::: Data excerpts :::

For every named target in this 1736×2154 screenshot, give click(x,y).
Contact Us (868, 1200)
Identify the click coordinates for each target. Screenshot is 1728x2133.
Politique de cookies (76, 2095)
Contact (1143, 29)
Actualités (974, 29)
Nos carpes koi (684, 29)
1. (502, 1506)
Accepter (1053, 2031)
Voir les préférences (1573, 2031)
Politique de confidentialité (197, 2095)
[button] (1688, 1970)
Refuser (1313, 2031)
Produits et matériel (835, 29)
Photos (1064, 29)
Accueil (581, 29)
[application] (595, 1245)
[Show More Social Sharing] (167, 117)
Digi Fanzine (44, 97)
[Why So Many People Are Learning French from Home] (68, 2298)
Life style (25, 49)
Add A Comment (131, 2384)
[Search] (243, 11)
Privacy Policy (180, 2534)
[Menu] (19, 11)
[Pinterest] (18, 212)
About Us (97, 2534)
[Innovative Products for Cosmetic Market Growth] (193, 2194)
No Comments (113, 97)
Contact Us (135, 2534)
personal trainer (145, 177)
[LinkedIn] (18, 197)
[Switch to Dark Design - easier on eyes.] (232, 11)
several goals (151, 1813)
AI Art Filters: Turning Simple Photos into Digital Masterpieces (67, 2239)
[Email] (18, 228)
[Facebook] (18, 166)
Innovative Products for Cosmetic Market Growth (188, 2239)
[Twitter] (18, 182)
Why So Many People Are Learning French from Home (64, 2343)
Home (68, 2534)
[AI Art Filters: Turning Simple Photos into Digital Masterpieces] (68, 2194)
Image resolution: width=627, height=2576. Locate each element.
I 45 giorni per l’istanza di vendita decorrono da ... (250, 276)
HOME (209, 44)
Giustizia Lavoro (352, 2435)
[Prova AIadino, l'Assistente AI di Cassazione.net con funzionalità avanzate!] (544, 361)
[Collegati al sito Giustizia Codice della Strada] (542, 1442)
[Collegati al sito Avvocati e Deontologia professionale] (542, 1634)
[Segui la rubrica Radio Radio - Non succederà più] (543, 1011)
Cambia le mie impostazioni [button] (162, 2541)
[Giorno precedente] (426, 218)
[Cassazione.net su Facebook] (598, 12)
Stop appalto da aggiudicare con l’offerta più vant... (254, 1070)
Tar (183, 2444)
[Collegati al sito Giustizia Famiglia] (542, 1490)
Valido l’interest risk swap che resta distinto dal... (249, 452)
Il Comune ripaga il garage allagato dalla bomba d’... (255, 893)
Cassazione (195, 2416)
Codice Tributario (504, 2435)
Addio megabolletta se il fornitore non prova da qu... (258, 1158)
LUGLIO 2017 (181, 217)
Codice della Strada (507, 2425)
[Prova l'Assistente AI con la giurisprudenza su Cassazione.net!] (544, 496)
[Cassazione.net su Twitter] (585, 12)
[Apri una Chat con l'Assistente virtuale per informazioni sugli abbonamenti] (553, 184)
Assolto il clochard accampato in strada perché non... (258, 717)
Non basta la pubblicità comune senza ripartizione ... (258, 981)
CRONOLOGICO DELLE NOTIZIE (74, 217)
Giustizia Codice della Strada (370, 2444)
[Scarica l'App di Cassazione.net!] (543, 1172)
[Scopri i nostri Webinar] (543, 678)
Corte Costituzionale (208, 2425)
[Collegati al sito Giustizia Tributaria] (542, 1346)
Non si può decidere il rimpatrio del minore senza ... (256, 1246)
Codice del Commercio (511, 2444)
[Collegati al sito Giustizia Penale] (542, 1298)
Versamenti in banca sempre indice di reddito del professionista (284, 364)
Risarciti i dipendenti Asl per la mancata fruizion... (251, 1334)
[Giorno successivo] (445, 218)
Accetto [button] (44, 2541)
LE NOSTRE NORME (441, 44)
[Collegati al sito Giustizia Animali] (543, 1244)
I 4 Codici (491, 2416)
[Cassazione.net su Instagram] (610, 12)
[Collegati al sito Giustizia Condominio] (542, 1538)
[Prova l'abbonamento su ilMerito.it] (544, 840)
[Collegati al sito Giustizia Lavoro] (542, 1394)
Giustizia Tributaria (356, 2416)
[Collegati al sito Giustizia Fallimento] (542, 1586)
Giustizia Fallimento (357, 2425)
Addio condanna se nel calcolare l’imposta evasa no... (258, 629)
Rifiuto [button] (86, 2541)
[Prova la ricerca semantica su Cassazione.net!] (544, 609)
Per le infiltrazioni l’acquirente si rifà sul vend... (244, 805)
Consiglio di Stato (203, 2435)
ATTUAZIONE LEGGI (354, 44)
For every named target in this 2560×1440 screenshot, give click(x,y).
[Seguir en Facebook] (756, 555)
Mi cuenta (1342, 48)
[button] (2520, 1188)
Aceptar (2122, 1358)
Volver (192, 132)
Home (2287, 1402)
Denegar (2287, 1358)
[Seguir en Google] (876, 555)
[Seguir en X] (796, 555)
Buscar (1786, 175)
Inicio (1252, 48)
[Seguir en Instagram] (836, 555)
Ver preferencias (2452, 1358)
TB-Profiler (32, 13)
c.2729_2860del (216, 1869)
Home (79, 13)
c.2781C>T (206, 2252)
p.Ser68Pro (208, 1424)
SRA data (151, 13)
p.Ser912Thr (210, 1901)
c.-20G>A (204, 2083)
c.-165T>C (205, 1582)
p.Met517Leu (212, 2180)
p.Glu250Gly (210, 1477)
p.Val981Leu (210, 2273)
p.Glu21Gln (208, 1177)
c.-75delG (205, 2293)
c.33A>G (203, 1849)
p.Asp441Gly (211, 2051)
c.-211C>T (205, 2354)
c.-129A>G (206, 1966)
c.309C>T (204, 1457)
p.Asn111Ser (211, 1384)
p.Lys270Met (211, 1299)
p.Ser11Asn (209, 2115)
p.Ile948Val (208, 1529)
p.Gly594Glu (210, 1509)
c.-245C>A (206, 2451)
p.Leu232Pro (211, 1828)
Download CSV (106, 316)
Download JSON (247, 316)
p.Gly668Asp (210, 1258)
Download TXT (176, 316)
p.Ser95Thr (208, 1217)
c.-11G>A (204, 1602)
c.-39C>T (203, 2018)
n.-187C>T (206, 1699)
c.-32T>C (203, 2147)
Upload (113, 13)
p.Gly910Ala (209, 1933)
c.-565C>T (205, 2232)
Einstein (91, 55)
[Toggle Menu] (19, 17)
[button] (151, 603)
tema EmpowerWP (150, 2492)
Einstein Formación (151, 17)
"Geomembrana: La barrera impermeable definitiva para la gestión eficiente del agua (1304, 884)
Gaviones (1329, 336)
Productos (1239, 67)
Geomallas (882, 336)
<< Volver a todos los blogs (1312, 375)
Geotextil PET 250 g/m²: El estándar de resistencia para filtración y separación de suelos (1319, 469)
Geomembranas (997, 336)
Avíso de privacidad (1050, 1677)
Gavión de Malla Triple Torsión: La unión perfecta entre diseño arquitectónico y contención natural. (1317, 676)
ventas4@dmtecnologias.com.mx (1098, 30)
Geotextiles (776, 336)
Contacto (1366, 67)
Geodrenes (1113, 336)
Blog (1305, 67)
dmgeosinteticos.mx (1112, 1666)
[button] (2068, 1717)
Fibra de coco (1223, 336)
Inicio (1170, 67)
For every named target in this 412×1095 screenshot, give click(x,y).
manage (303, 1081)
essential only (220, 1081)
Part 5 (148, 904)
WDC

:::

__Exercise brief__: Give every entry again in full, precisely as written above.

__Task output__:
For every named target in this 1736×2154 screenshot, give click(x,y).
Contact Us (868, 1200)
Identify the click coordinates for each target. Screenshot is 1728x2133.
Politique de cookies (76, 2095)
Contact (1143, 29)
Actualités (974, 29)
Nos carpes koi (684, 29)
1. (502, 1506)
Accepter (1053, 2031)
Voir les préférences (1573, 2031)
Politique de confidentialité (197, 2095)
[button] (1688, 1970)
Refuser (1313, 2031)
Produits et matériel (835, 29)
Photos (1064, 29)
Accueil (581, 29)
[application] (595, 1245)
[Show More Social Sharing] (167, 117)
Digi Fanzine (44, 97)
[Why So Many People Are Learning French from Home] (68, 2298)
Life style (25, 49)
Add A Comment (131, 2384)
[Search] (243, 11)
Privacy Policy (180, 2534)
[Menu] (19, 11)
[Pinterest] (18, 212)
About Us (97, 2534)
[Innovative Products for Cosmetic Market Growth] (193, 2194)
No Comments (113, 97)
Contact Us (135, 2534)
personal trainer (145, 177)
[LinkedIn] (18, 197)
[Switch to Dark Design - easier on eyes.] (232, 11)
several goals (151, 1813)
AI Art Filters: Turning Simple Photos into Digital Masterpieces (67, 2239)
[Email] (18, 228)
[Facebook] (18, 166)
Innovative Products for Cosmetic Market Growth (188, 2239)
[Twitter] (18, 182)
Why So Many People Are Learning French from Home (64, 2343)
Home (68, 2534)
[AI Art Filters: Turning Simple Photos into Digital Masterpieces] (68, 2194)
Image resolution: width=627, height=2576. Locate each element.
I 45 giorni per l’istanza di vendita decorrono da ... (250, 276)
HOME (209, 44)
Giustizia Lavoro (352, 2435)
[Prova AIadino, l'Assistente AI di Cassazione.net con funzionalità avanzate!] (544, 361)
[Collegati al sito Giustizia Codice della Strada] (542, 1442)
[Collegati al sito Avvocati e Deontologia professionale] (542, 1634)
[Segui la rubrica Radio Radio - Non succederà più] (543, 1011)
Cambia le mie impostazioni [button] (162, 2541)
[Giorno precedente] (426, 218)
[Cassazione.net su Facebook] (598, 12)
Stop appalto da aggiudicare con l’offerta più vant... (254, 1070)
Tar (183, 2444)
[Collegati al sito Giustizia Famiglia] (542, 1490)
Valido l’interest risk swap che resta distinto dal... (249, 452)
Il Comune ripaga il garage allagato dalla bomba d’... (255, 893)
Cassazione (195, 2416)
Codice Tributario (504, 2435)
Addio megabolletta se il fornitore non prova da qu... (258, 1158)
LUGLIO 2017 (181, 217)
Codice della Strada (507, 2425)
[Prova l'Assistente AI con la giurisprudenza su Cassazione.net!] (544, 496)
[Cassazione.net su Twitter] (585, 12)
[Apri una Chat con l'Assistente virtuale per informazioni sugli abbonamenti] (553, 184)
Assolto il clochard accampato in strada perché non... (258, 717)
Non basta la pubblicità comune senza ripartizione ... (258, 981)
CRONOLOGICO DELLE NOTIZIE (74, 217)
Giustizia Codice della Strada (370, 2444)
[Scarica l'App di Cassazione.net!] (543, 1172)
[Scopri i nostri Webinar] (543, 678)
Corte Costituzionale (208, 2425)
[Collegati al sito Giustizia Tributaria] (542, 1346)
Non si può decidere il rimpatrio del minore senza ... (256, 1246)
Codice del Commercio (511, 2444)
[Collegati al sito Giustizia Penale] (542, 1298)
Versamenti in banca sempre indice di reddito del professionista (284, 364)
Risarciti i dipendenti Asl per la mancata fruizion... (251, 1334)
[Giorno successivo] (445, 218)
Accetto [button] (44, 2541)
LE NOSTRE NORME (441, 44)
[Collegati al sito Giustizia Animali] (543, 1244)
I 4 Codici (491, 2416)
[Cassazione.net su Instagram] (610, 12)
[Collegati al sito Giustizia Condominio] (542, 1538)
[Prova l'abbonamento su ilMerito.it] (544, 840)
[Collegati al sito Giustizia Lavoro] (542, 1394)
Giustizia Tributaria (356, 2416)
[Collegati al sito Giustizia Fallimento] (542, 1586)
Giustizia Fallimento (357, 2425)
Addio condanna se nel calcolare l’imposta evasa no... (258, 629)
Rifiuto [button] (86, 2541)
[Prova la ricerca semantica su Cassazione.net!] (544, 609)
Per le infiltrazioni l’acquirente si rifà sul vend... (244, 805)
Consiglio di Stato (203, 2435)
ATTUAZIONE LEGGI (354, 44)
For every named target in this 2560×1440 screenshot, give click(x,y).
[Seguir en Facebook] (756, 555)
Mi cuenta (1342, 48)
[button] (2520, 1188)
Aceptar (2122, 1358)
Volver (192, 132)
Home (2287, 1402)
Denegar (2287, 1358)
[Seguir en Google] (876, 555)
[Seguir en X] (796, 555)
Buscar (1786, 175)
Inicio (1252, 48)
[Seguir en Instagram] (836, 555)
Ver preferencias (2452, 1358)
TB-Profiler (32, 13)
c.2729_2860del (216, 1869)
Home (79, 13)
c.2781C>T (206, 2252)
p.Ser68Pro (208, 1424)
SRA data (151, 13)
p.Ser912Thr (210, 1901)
c.-20G>A (204, 2083)
c.-165T>C (205, 1582)
p.Met517Leu (212, 2180)
p.Glu250Gly (210, 1477)
p.Val981Leu (210, 2273)
p.Glu21Gln (208, 1177)
c.-75delG (205, 2293)
c.33A>G (203, 1849)
p.Asp441Gly (211, 2051)
c.-211C>T (205, 2354)
c.-129A>G (206, 1966)
c.309C>T (204, 1457)
p.Asn111Ser (211, 1384)
p.Lys270Met (211, 1299)
p.Ser11Asn (209, 2115)
p.Ile948Val (208, 1529)
p.Gly594Glu (210, 1509)
c.-245C>A (206, 2451)
p.Leu232Pro (211, 1828)
Download CSV (106, 316)
Download JSON (247, 316)
p.Gly668Asp (210, 1258)
Download TXT (176, 316)
p.Ser95Thr (208, 1217)
c.-11G>A (204, 1602)
c.-39C>T (203, 2018)
n.-187C>T (206, 1699)
c.-32T>C (203, 2147)
Upload (113, 13)
p.Gly910Ala (209, 1933)
c.-565C>T (205, 2232)
Einstein (91, 55)
[Toggle Menu] (19, 17)
[button] (151, 603)
tema EmpowerWP (150, 2492)
Einstein Formación (151, 17)
"Geomembrana: La barrera impermeable definitiva para la gestión eficiente del agua (1304, 884)
Gaviones (1329, 336)
Productos (1239, 67)
Geomallas (882, 336)
<< Volver a todos los blogs (1312, 375)
Geotextil PET 250 g/m²: El estándar de resistencia para filtración y separación de suelos (1319, 469)
Geomembranas (997, 336)
Avíso de privacidad (1050, 1677)
Gavión de Malla Triple Torsión: La unión perfecta entre diseño arquitectónico y contención natural. (1317, 676)
ventas4@dmtecnologias.com.mx (1098, 30)
Geotextiles (776, 336)
Contacto (1366, 67)
Geodrenes (1113, 336)
Blog (1305, 67)
dmgeosinteticos.mx (1112, 1666)
[button] (2068, 1717)
Fibra de coco (1223, 336)
Inicio (1170, 67)
For every named target in this 412×1095 screenshot, give click(x,y).
manage (303, 1081)
essential only (220, 1081)
Part 5 (148, 904)
WDC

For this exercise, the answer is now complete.